## [Supplied material]
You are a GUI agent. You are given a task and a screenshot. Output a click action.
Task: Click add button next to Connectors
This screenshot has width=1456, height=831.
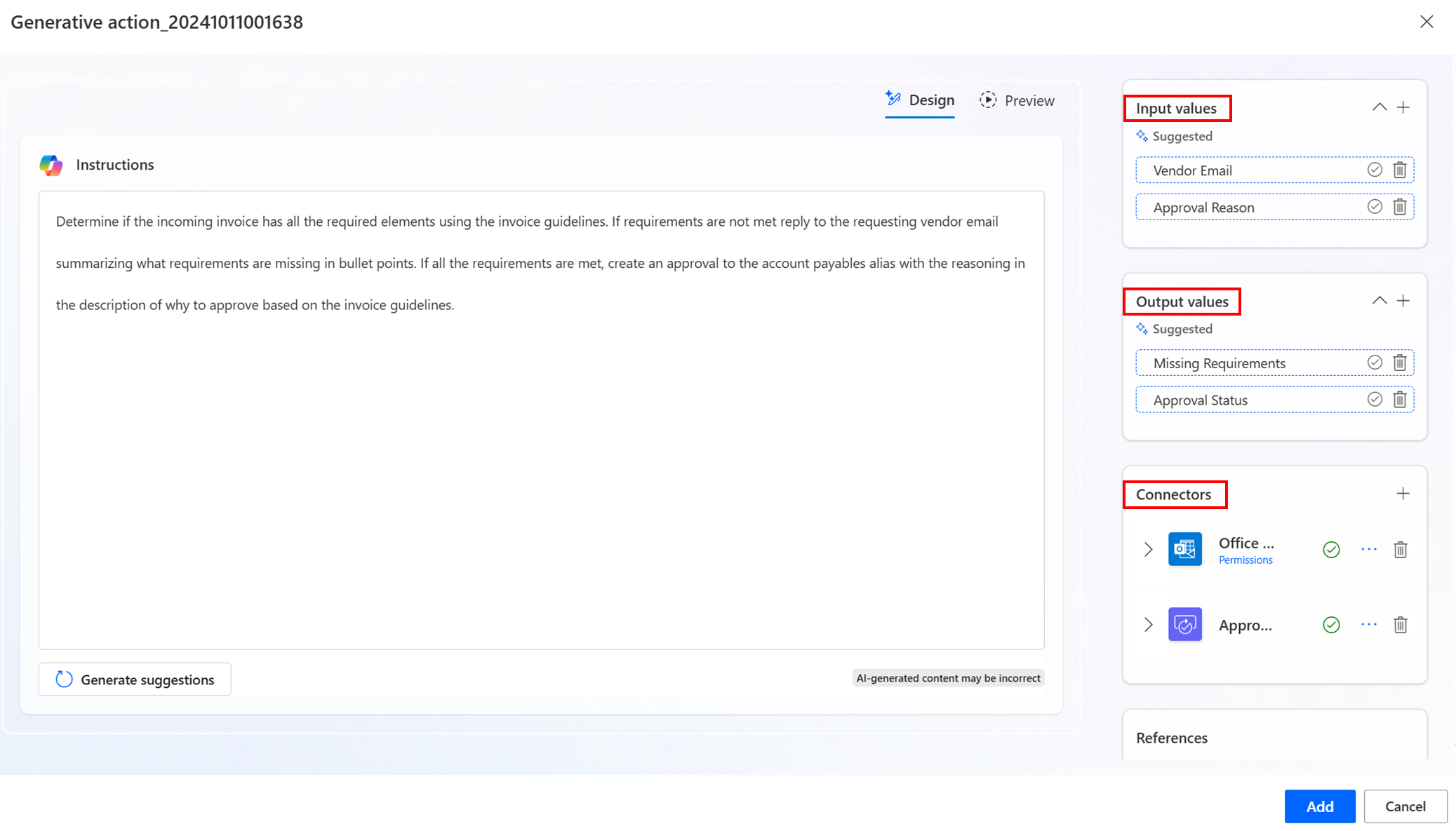pos(1402,493)
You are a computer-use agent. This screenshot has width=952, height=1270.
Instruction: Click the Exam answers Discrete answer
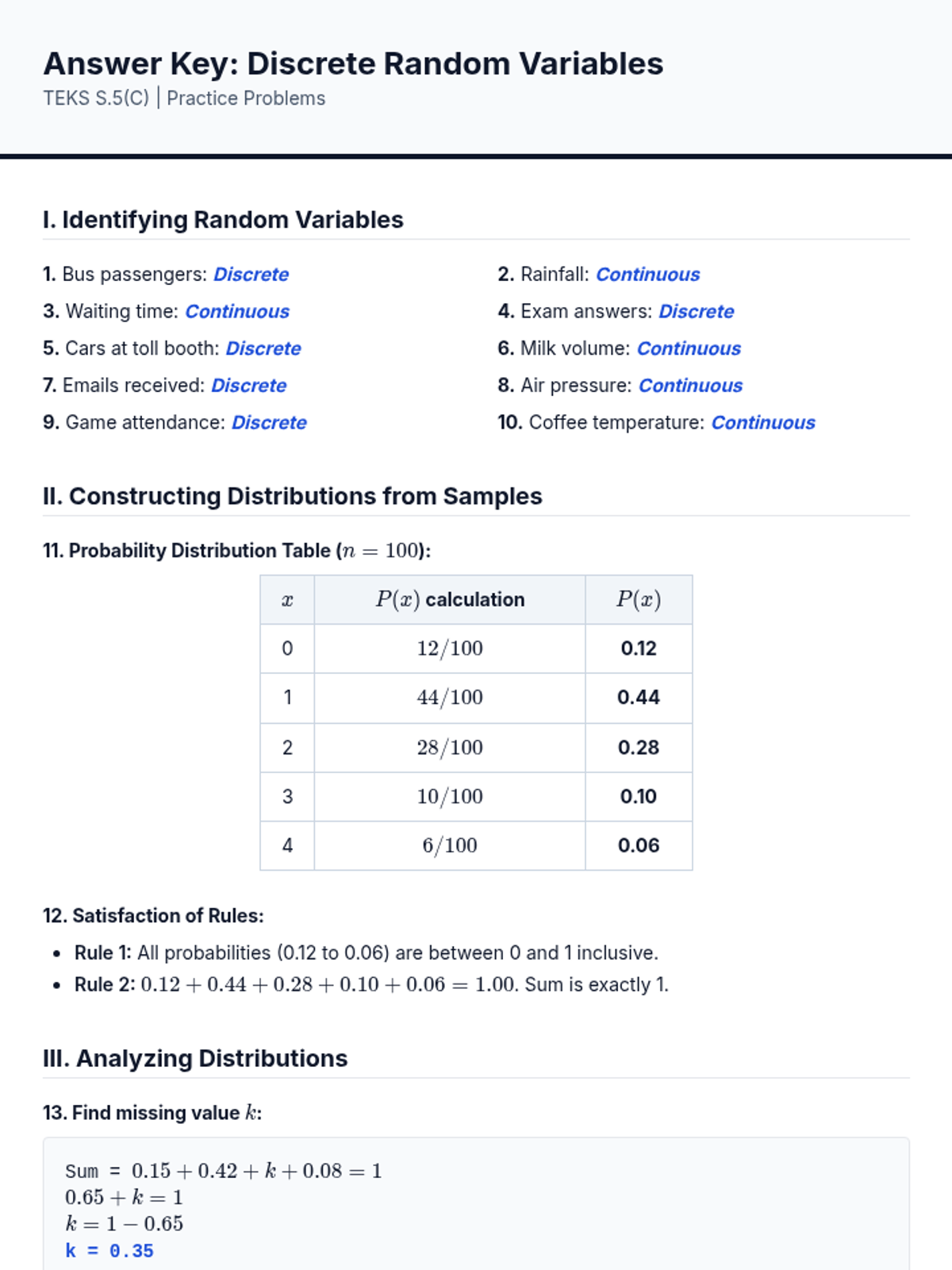696,311
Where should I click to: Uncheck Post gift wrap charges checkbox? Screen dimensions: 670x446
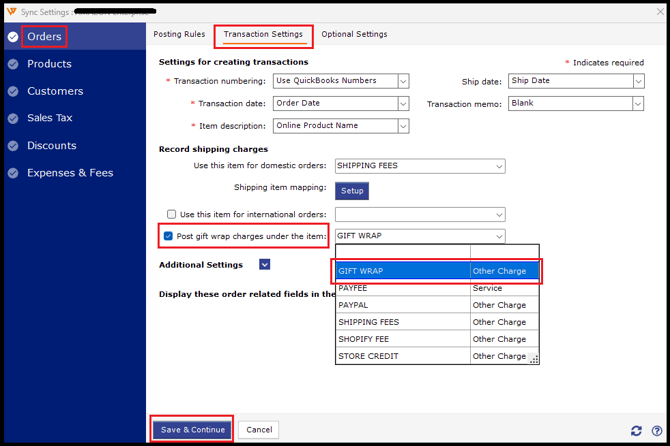pyautogui.click(x=168, y=237)
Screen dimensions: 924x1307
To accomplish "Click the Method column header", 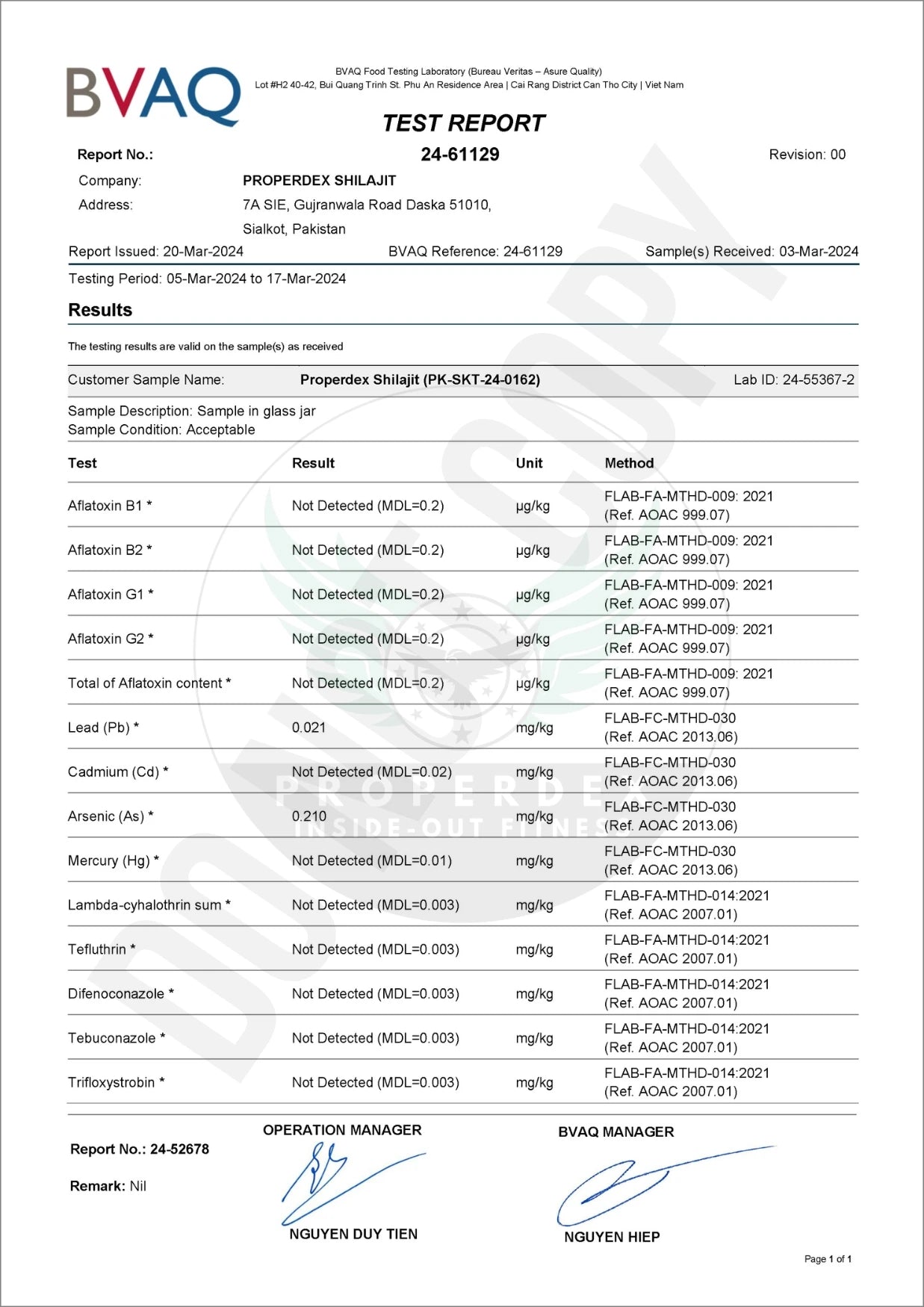I will coord(629,463).
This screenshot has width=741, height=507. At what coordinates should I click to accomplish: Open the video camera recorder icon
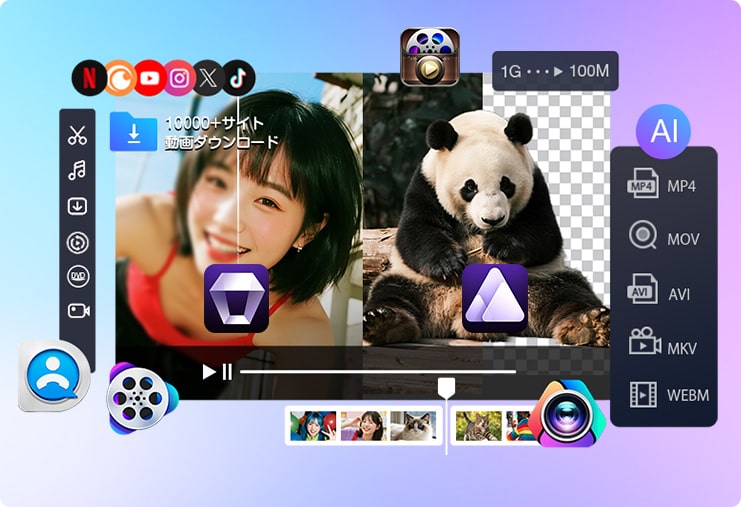click(78, 310)
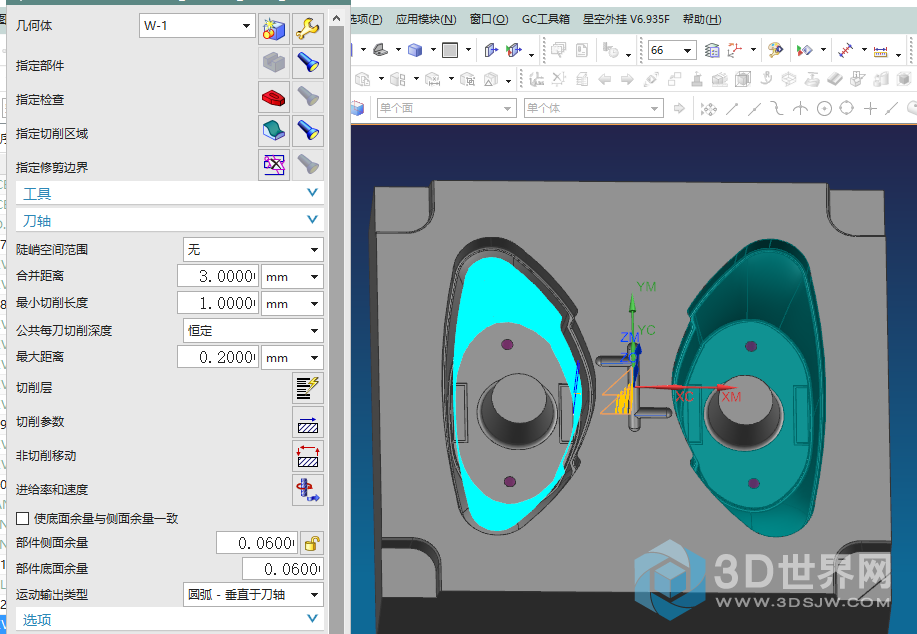This screenshot has height=634, width=917.
Task: Click the new geometry icon beside W-1
Action: tap(274, 28)
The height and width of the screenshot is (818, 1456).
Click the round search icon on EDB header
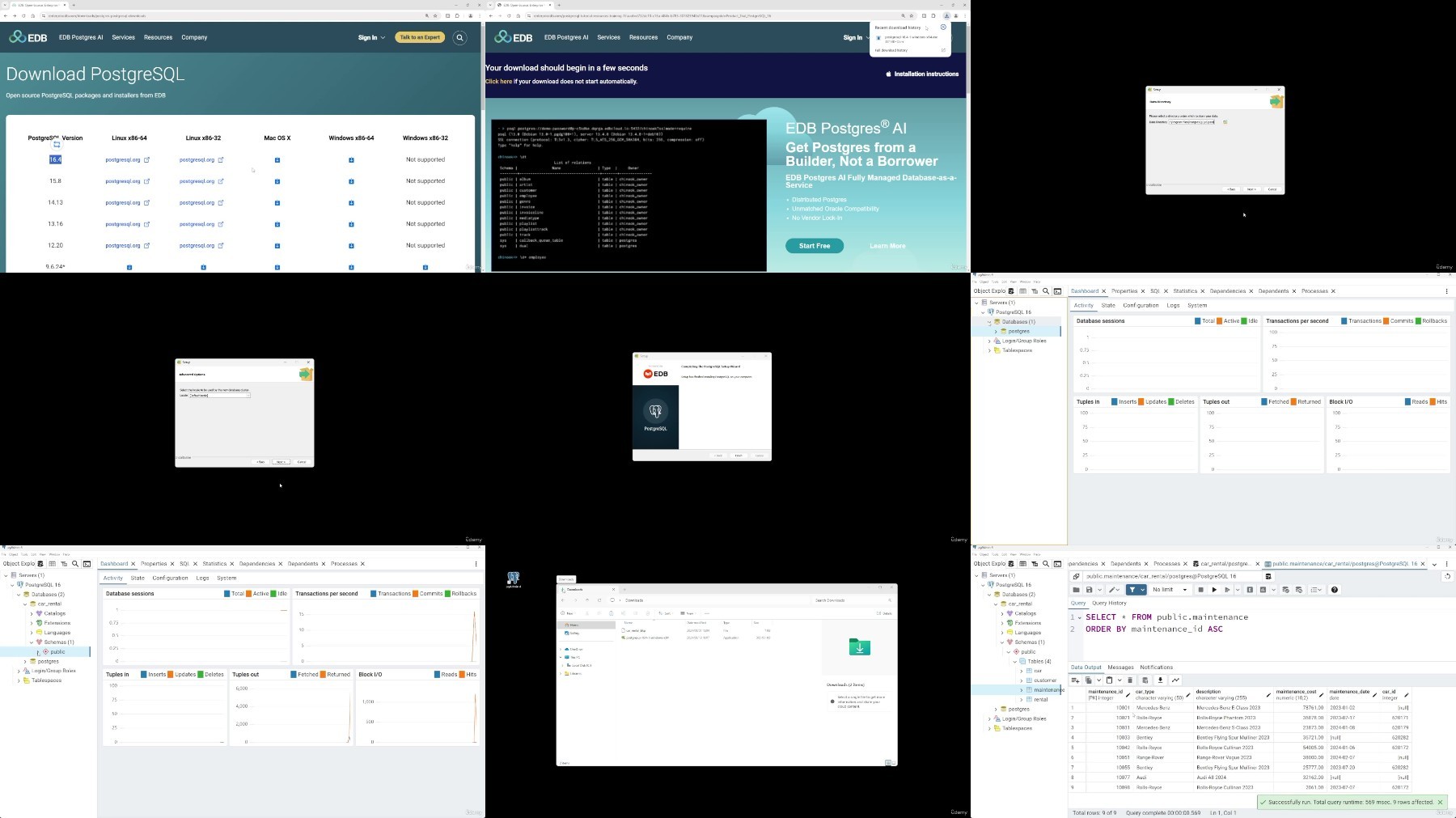pyautogui.click(x=459, y=37)
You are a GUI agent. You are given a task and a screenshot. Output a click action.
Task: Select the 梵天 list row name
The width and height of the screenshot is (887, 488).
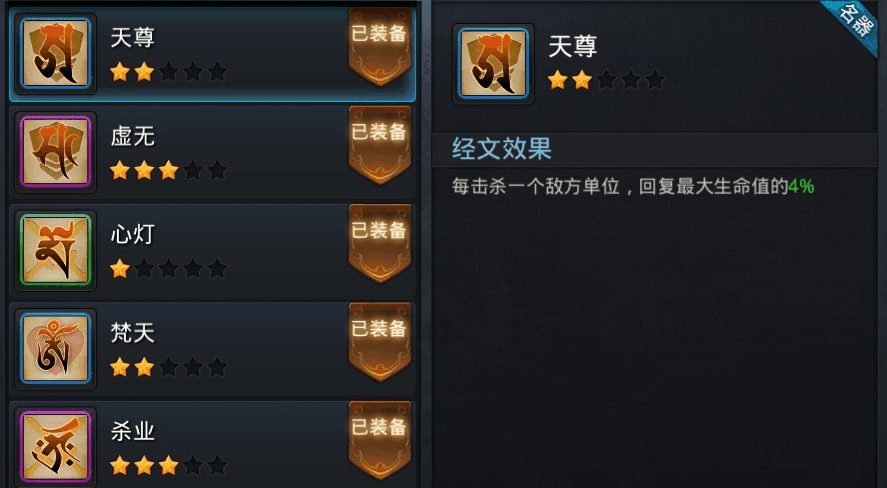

## [Prompt]
All lines from the one holding "The height and" to the end of the listing above need to be duplicated exactly. None of the pictures should be included.

## [Answer section]
The height and width of the screenshot is (818, 1456).
Click the round search icon on EDB header
pyautogui.click(x=459, y=37)
You are a GUI agent. You are given a task and a screenshot. Output a click action.
Task: Select the 梵天 list row name
The width and height of the screenshot is (887, 488).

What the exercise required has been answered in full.